Otto’s place dominated one of the most valuable spots in Dresden, where the important Rhenish Road intersected with the Cut Off. On these rich fields thrifty farmers should have been able to build fortunes, but the feckless Fenstermachers, starting as far back as the 1850s, were beset by one misfortune after another, and to keep themselves afloat they were forced to sell their precious land bit by bit. The family had started in 1709 with two hundred acres awarded them by William Penn, and to this fine start the early owners had
added another three hundred acres, until ultimately they had what amounted to a small principality.
But later Fenstermachers made poor marriages that produced sons of little merit, so that while the Zollicoffers and the Yoders prospered on lands of smaller size and limited fertility because of the thrift with which they tended them, the Fenstermachers drifted constantly downward. This morning, when I came upon their farm after having enjoyed the glorious views from the Cut Off, I felt sick. The big barn was in disrepair. The house needed painting and the smaller outbuildings had been surrendered to slow ruin. It would have been difficult to find, in all of Dresden, a worse case of misguided husbandry, and I was ashamed to think that it was one of my fellow Mennonites who had behaved so ineptly.
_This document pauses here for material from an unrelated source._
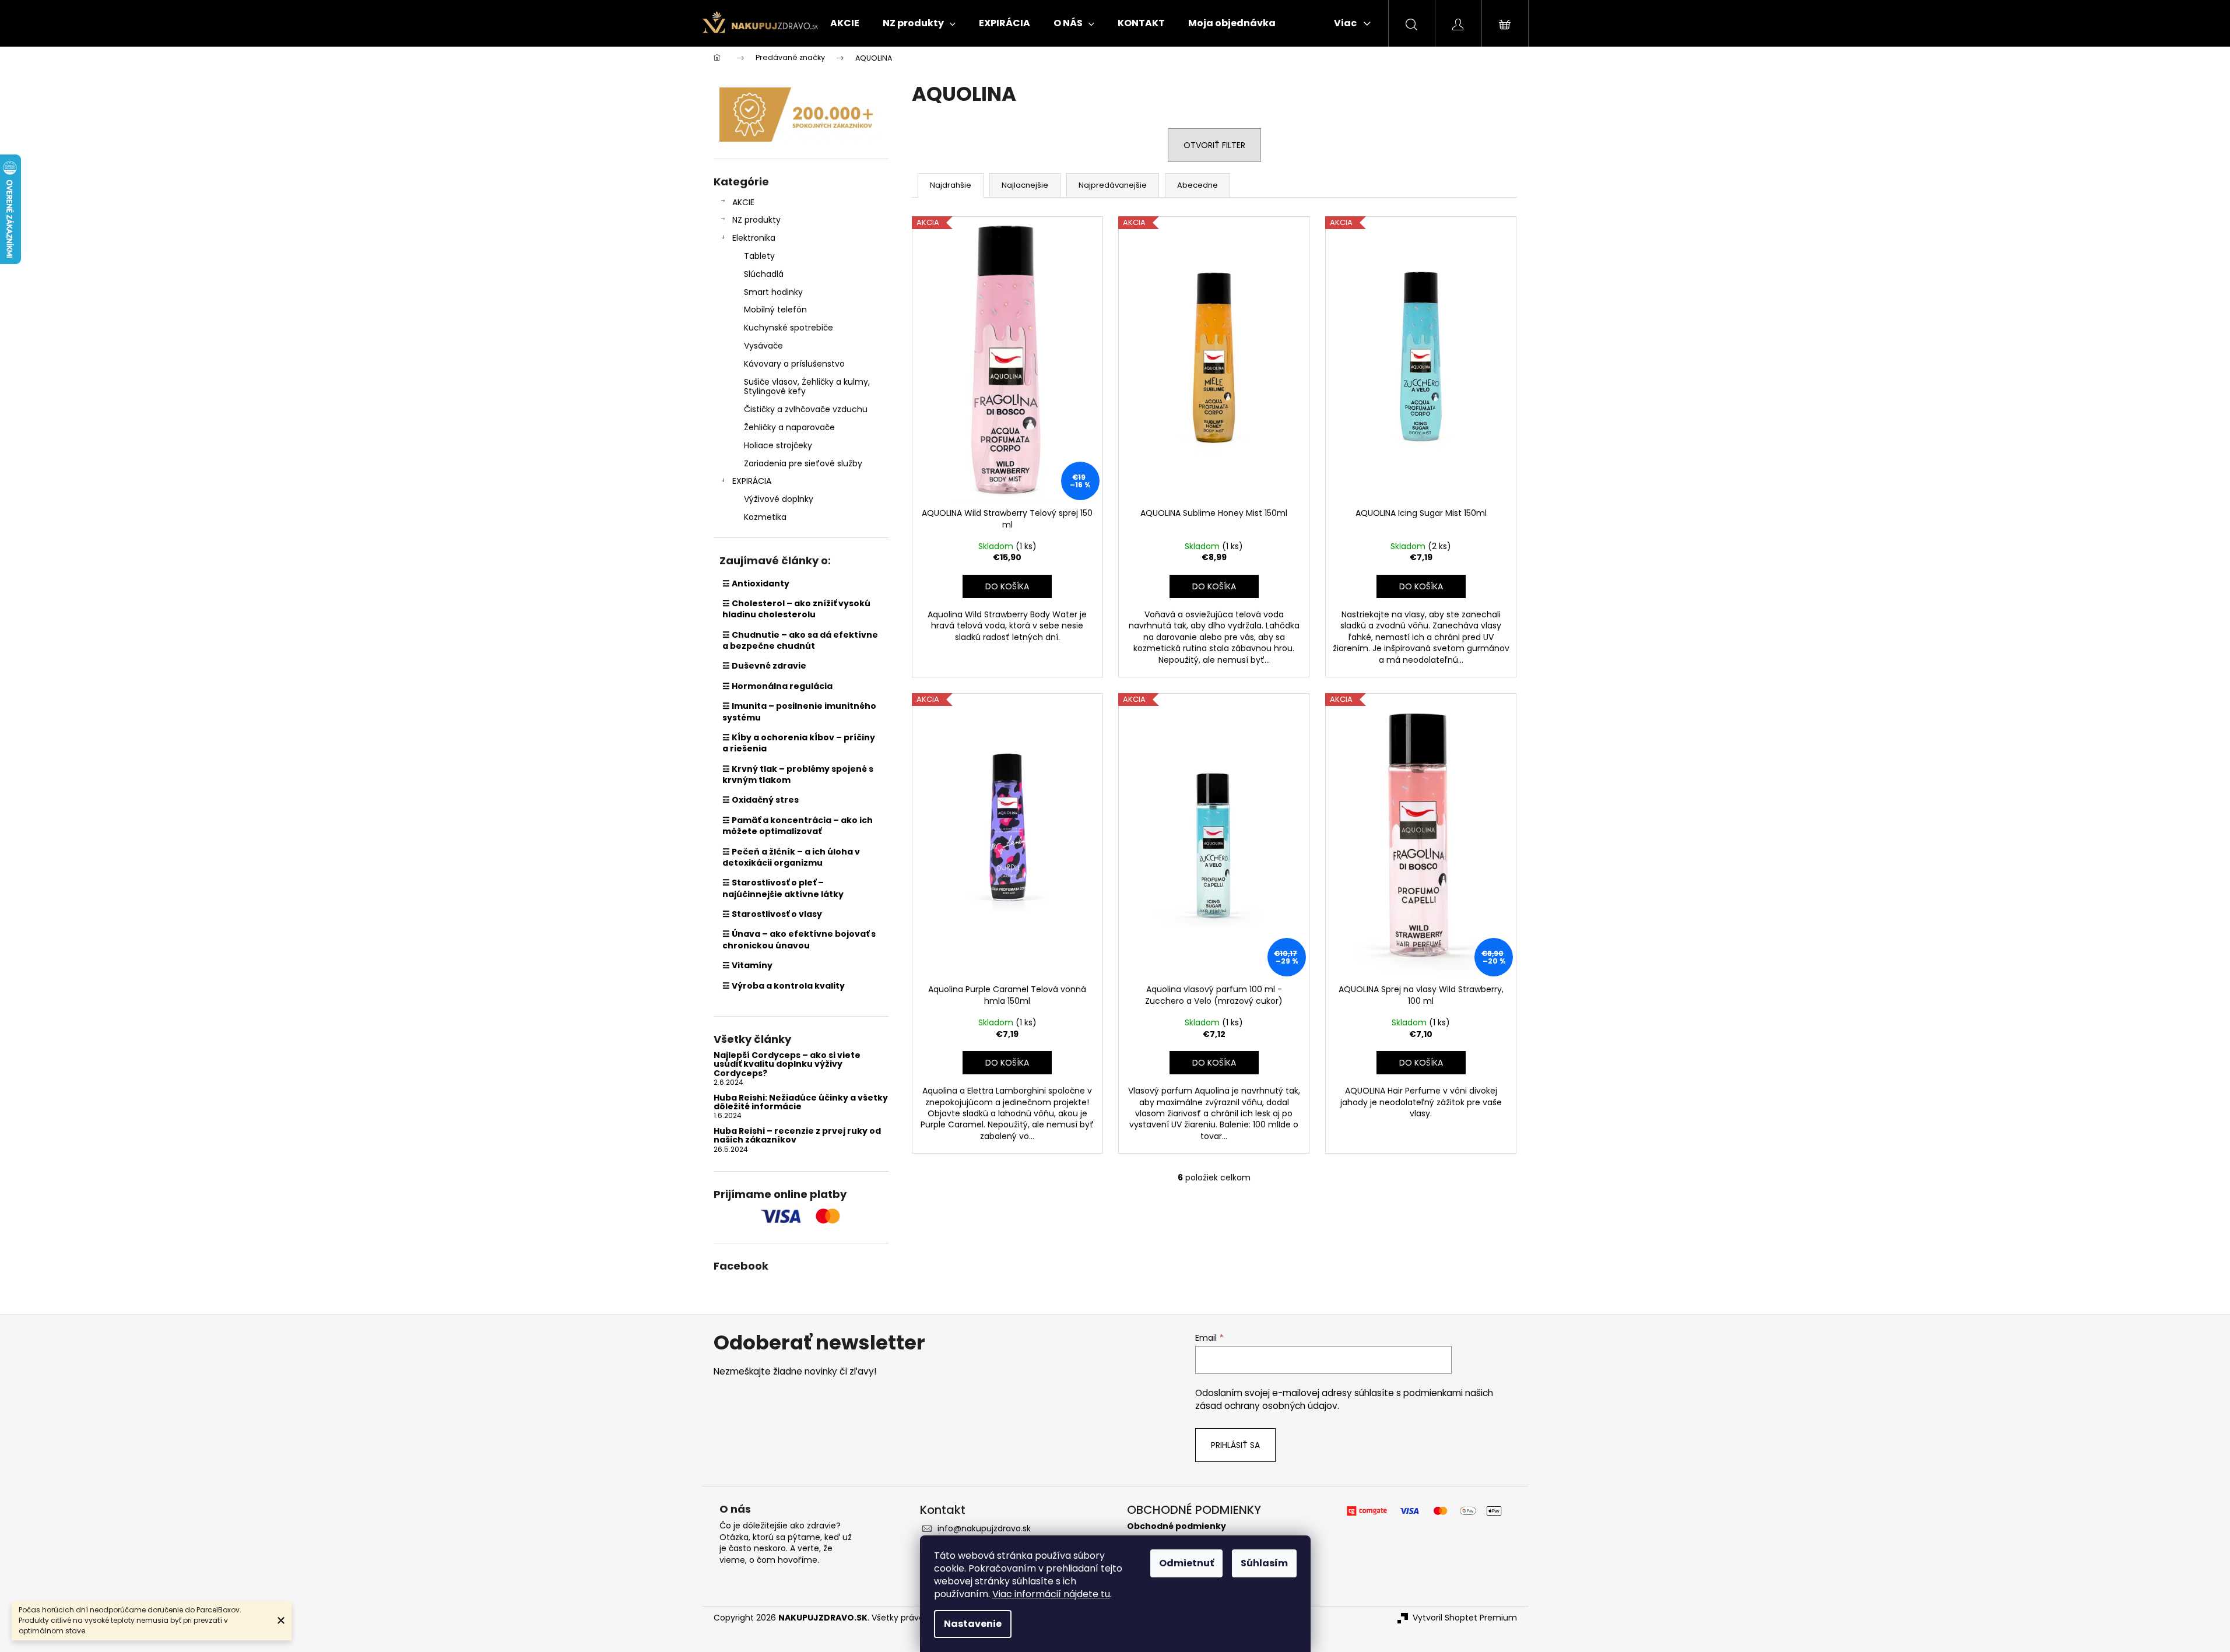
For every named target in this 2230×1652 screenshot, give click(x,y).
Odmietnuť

And yet I liked Otto, enjoyed his witty companionship, and often told my neighbors: ‘Otto’s better at making scrapple than I am at making books.’ When I drove into the messy yard fronting the unkempt house I hesitated a moment to consider one of the reasons I had made this long detour: on the face of the old barn, which ought soon to be torn down in an orderly way before some storm did the job haphazardly, rested three handsome hex signs, somewhat faded by weather but elegant in design. For some years I’d kept watch on those signs, waiting till Fenstermacher was willing to sell, and now, with my book done and the barn about to collapse, I wanted to make sure they were saved.
So when I entered the kitchen, so disorganized when compared with Emma’s or Frieda Zollicoffer’s, I told the Fenstermachers: ‘I come on three missions. Emma sends you her rice pudding. She wants to buy three pans of your scrapple. And I want to talk about those hex signs on your old barn.’